• _PROBLEM STATEMENT_: Without the pictures, retype exactly the lines from the top of the entries below through the line that contains "Task: Click the red 3.014 EMA price tag".
*** Opening of DATA SECTION ***
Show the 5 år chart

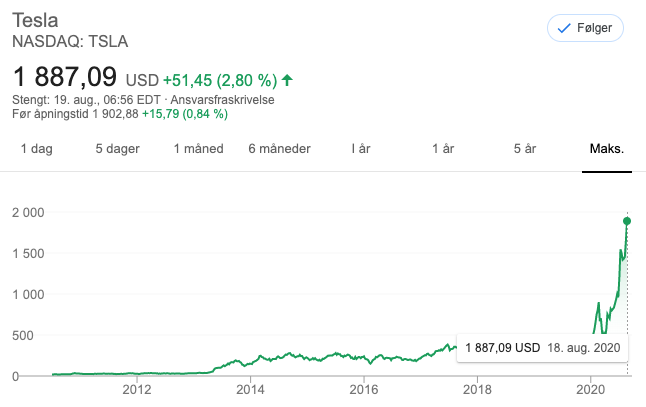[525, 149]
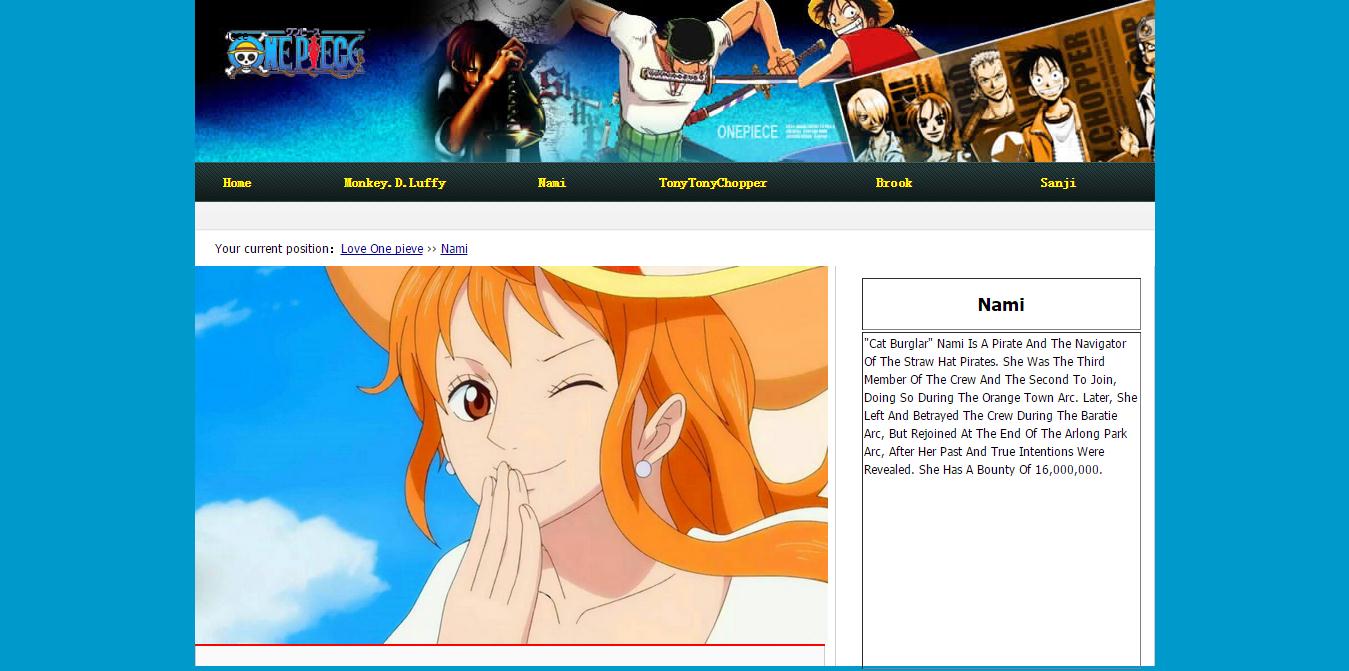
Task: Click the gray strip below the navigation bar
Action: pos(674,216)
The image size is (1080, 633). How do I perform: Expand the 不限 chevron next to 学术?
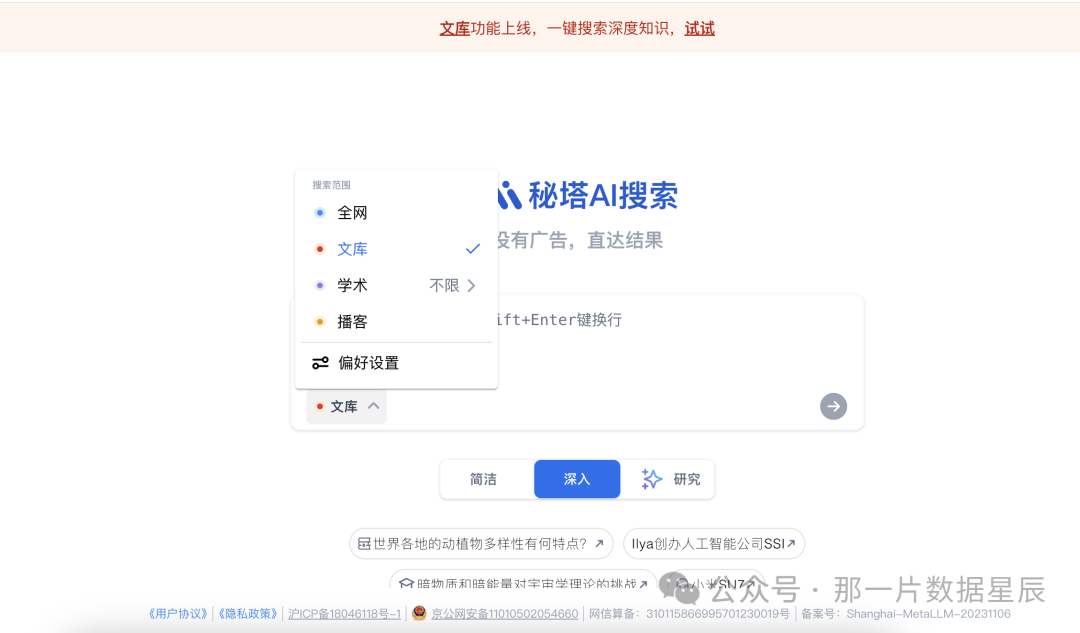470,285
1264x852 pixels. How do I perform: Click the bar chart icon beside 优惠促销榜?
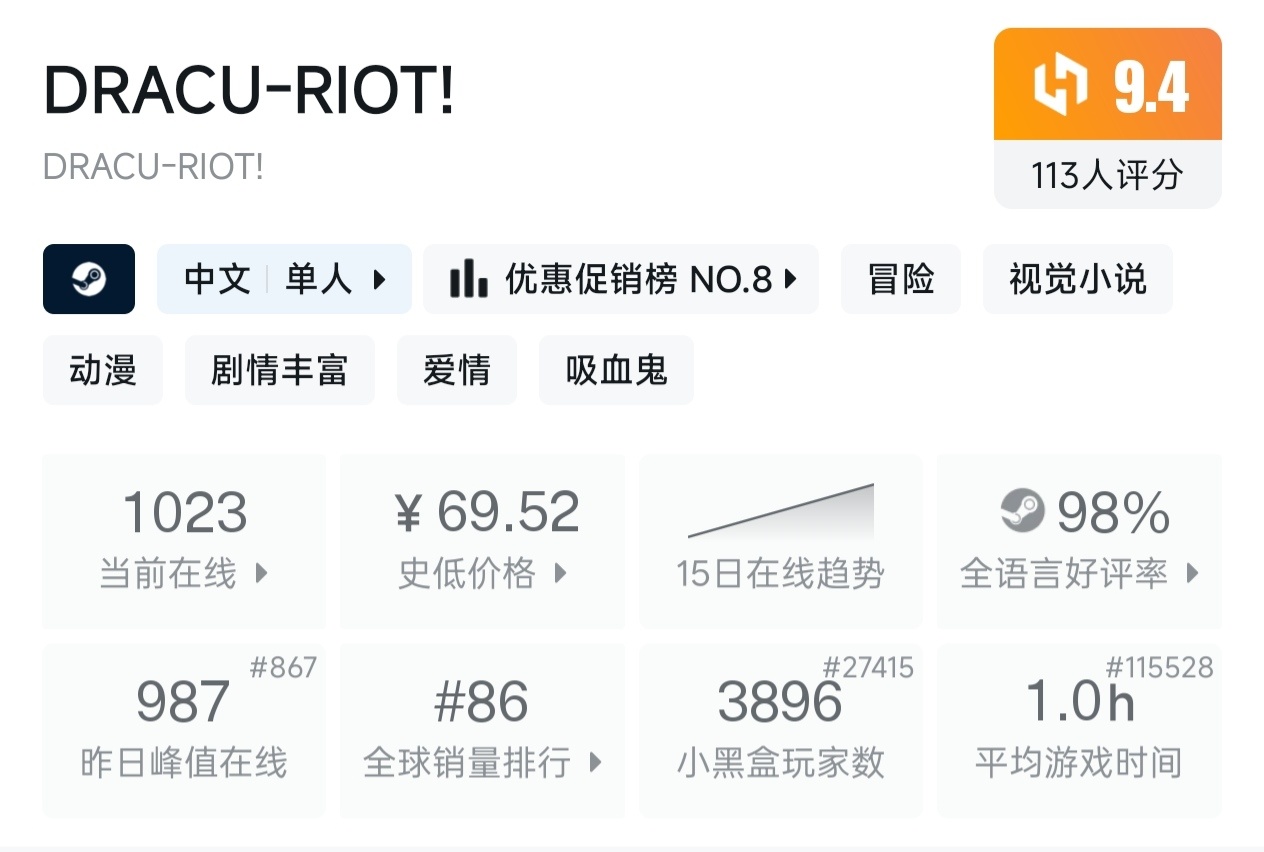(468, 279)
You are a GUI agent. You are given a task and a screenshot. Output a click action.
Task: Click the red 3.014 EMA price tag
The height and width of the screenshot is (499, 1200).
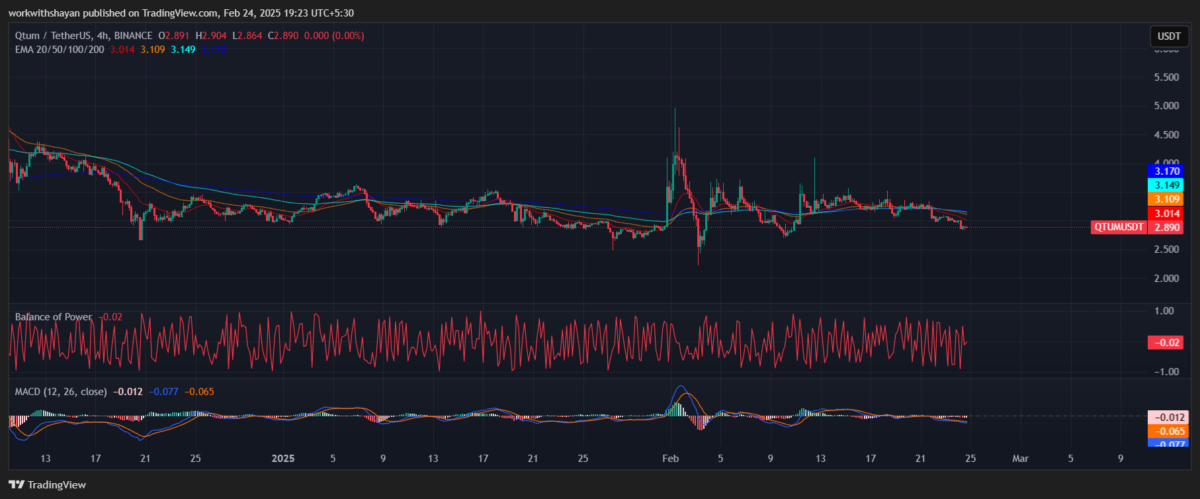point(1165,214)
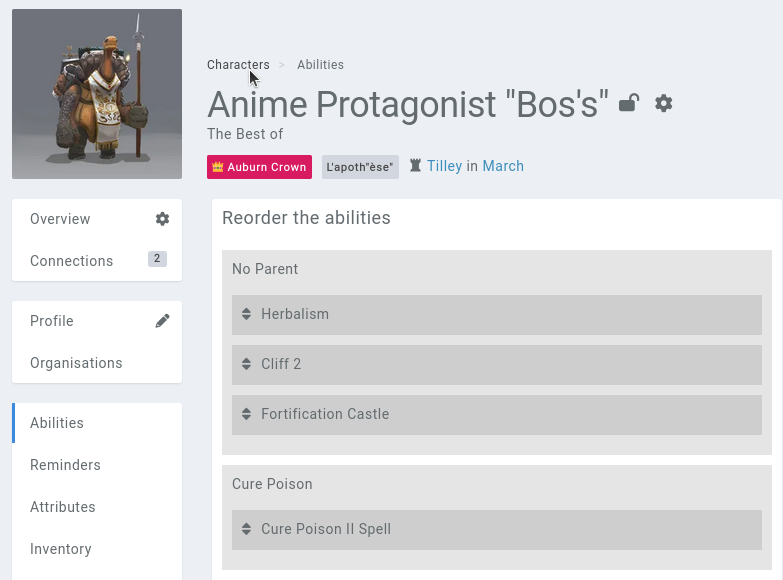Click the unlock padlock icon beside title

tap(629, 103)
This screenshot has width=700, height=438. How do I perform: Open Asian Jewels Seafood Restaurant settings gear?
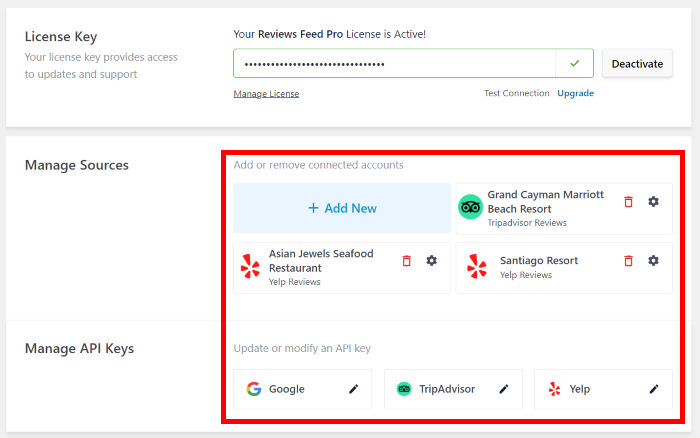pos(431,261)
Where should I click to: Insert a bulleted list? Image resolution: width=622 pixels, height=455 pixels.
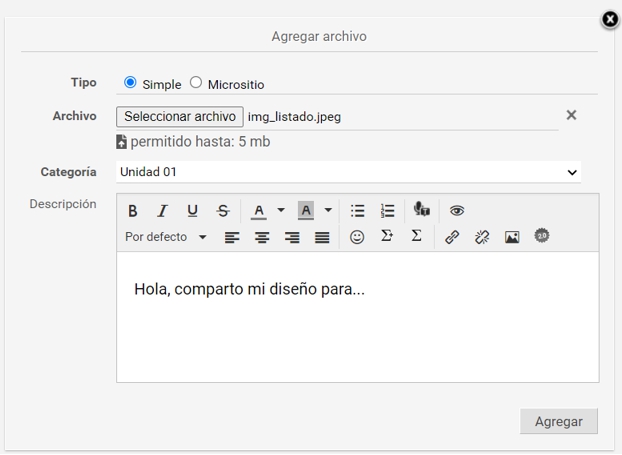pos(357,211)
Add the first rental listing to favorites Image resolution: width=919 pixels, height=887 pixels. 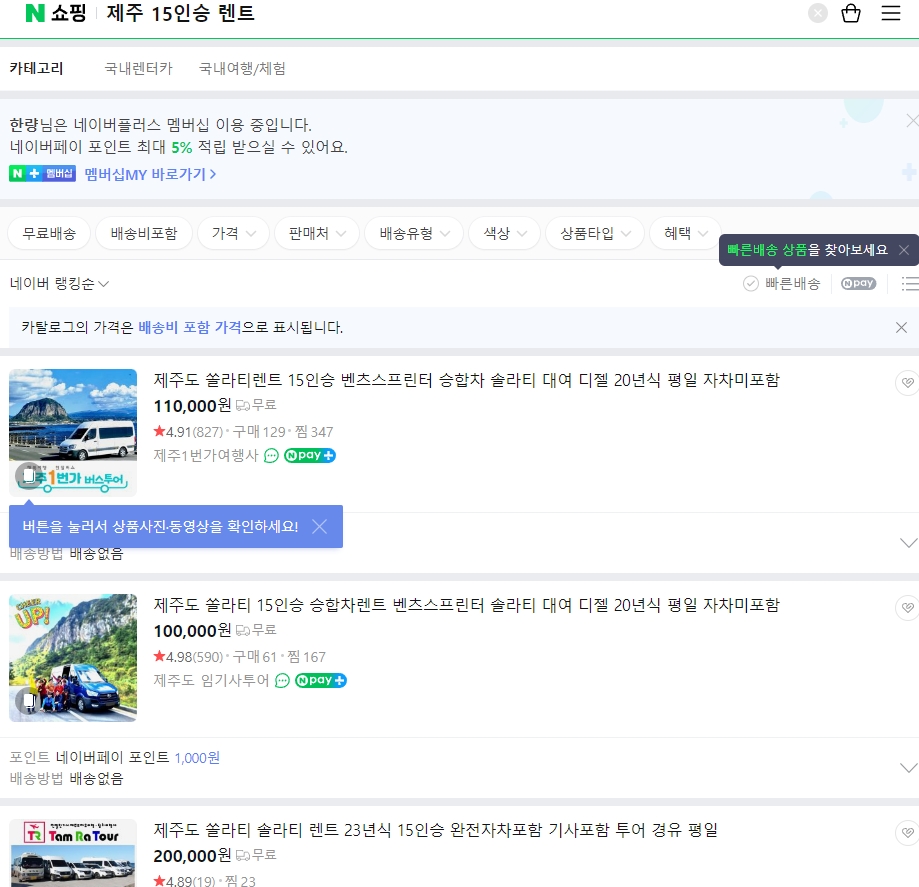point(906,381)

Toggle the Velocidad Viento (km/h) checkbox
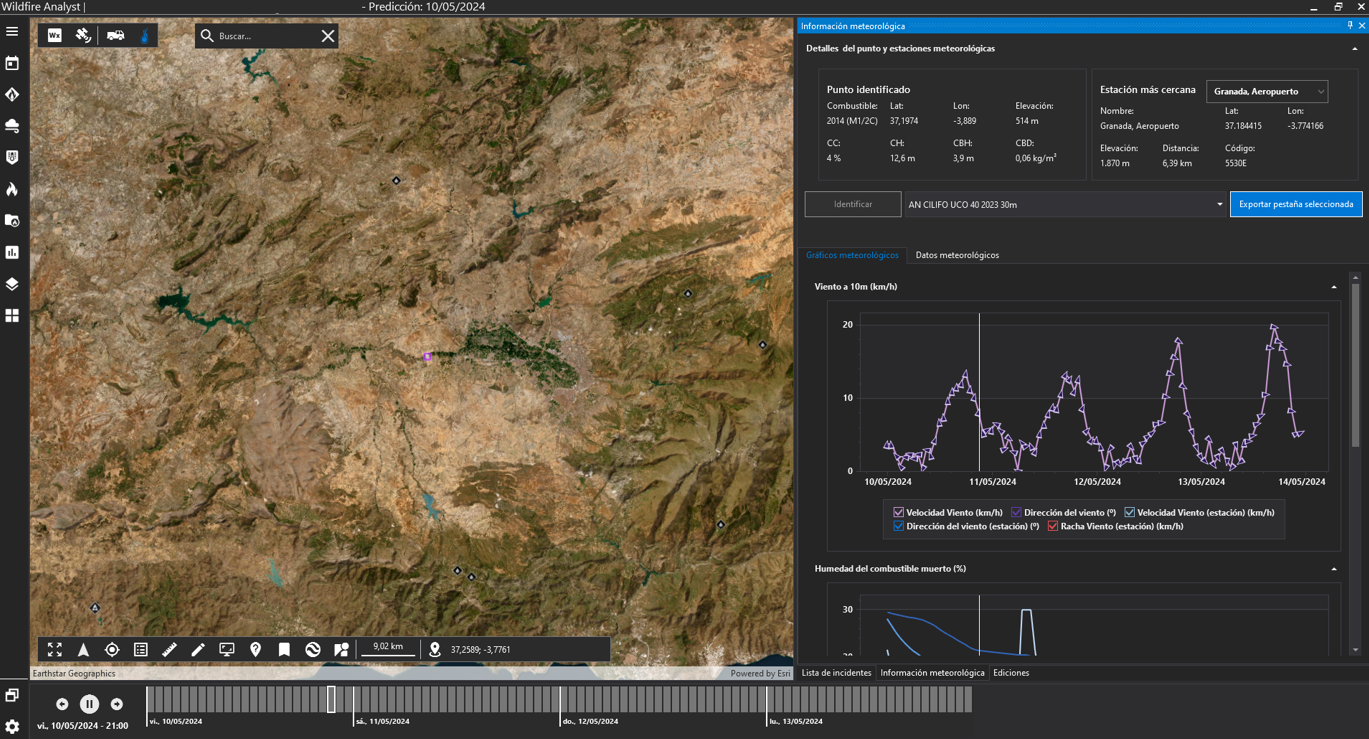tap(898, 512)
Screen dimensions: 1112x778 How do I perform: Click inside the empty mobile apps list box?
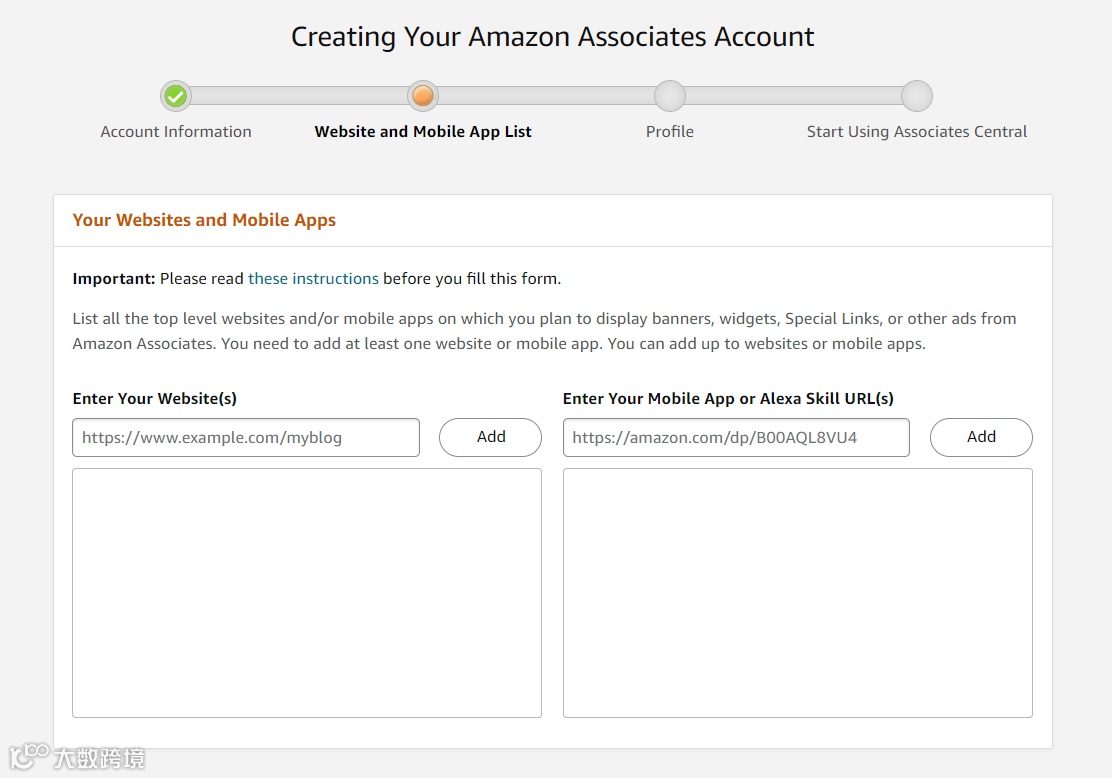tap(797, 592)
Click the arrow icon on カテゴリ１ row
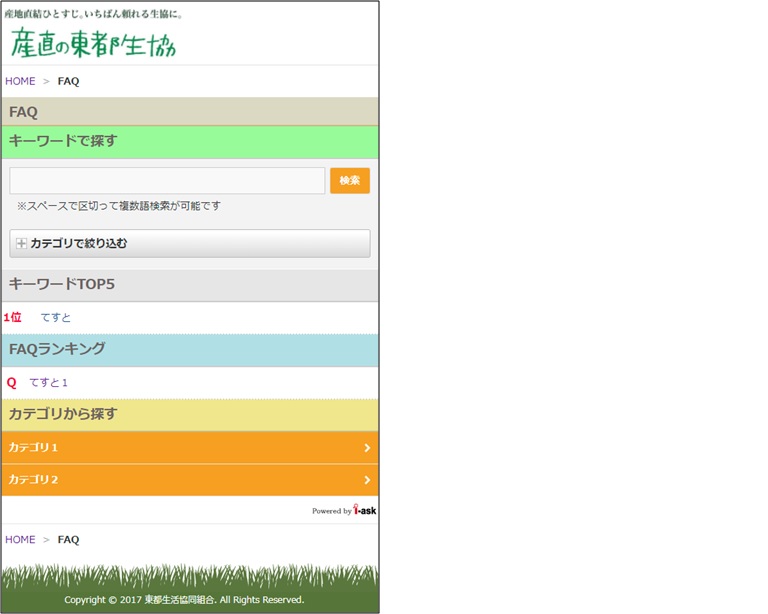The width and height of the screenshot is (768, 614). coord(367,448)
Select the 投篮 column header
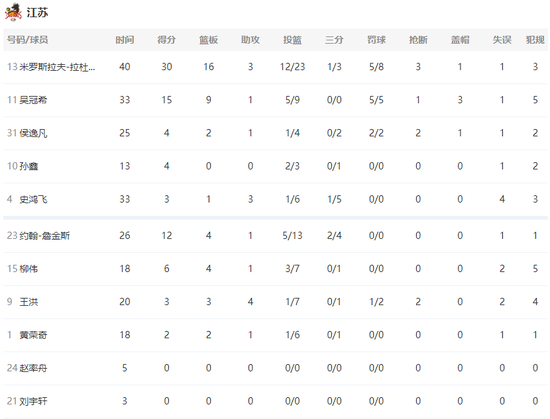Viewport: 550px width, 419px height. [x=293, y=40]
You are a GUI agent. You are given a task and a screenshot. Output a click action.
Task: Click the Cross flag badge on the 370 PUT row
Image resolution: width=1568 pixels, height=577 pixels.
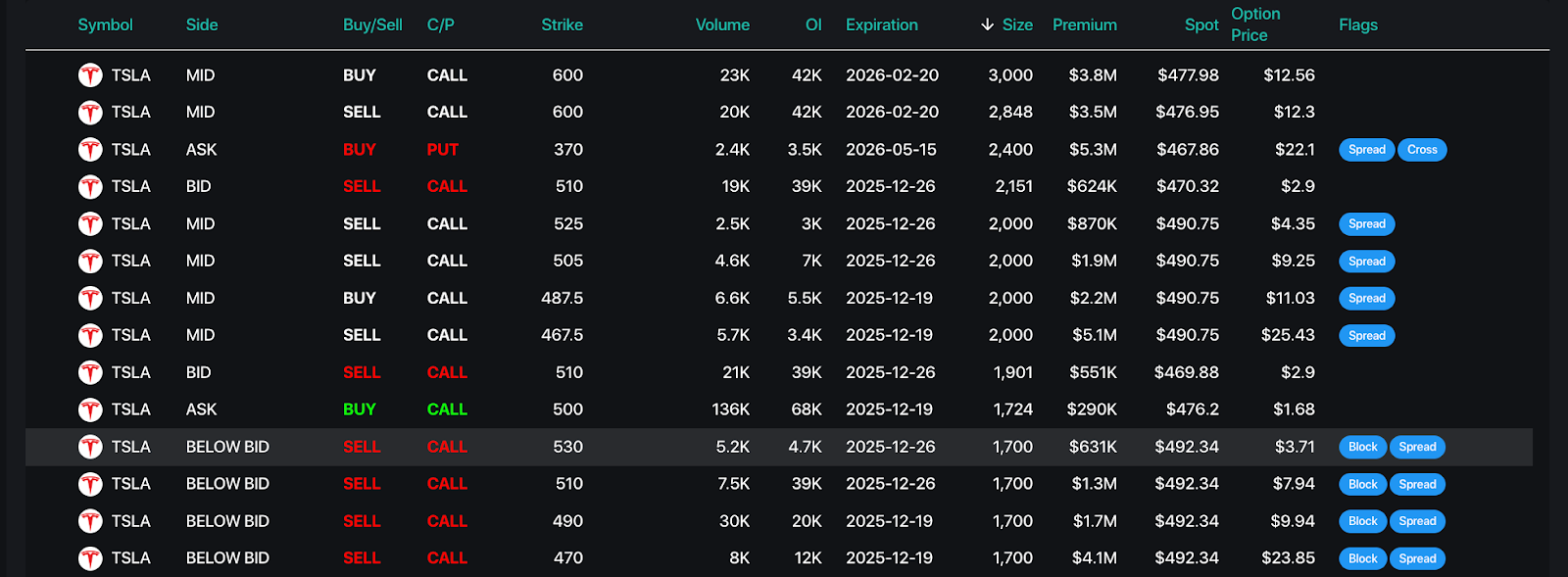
*** Close of DATA SECTION ***
• _TASK RESPONSE_:
Show the 5 år chart

[525, 149]
Task: Click the gray strip below the navigation bar
Action: pos(674,216)
The image size is (1080, 633). How do I perform: Expand the 不限 chevron next to 学术?
470,285
1264x852 pixels. How do I perform: Click the bar chart icon beside 优惠促销榜?
(468, 279)
You are a GUI agent. You are given a task and a screenshot. Output a click action.
Task: Click the red 3.014 EMA price tag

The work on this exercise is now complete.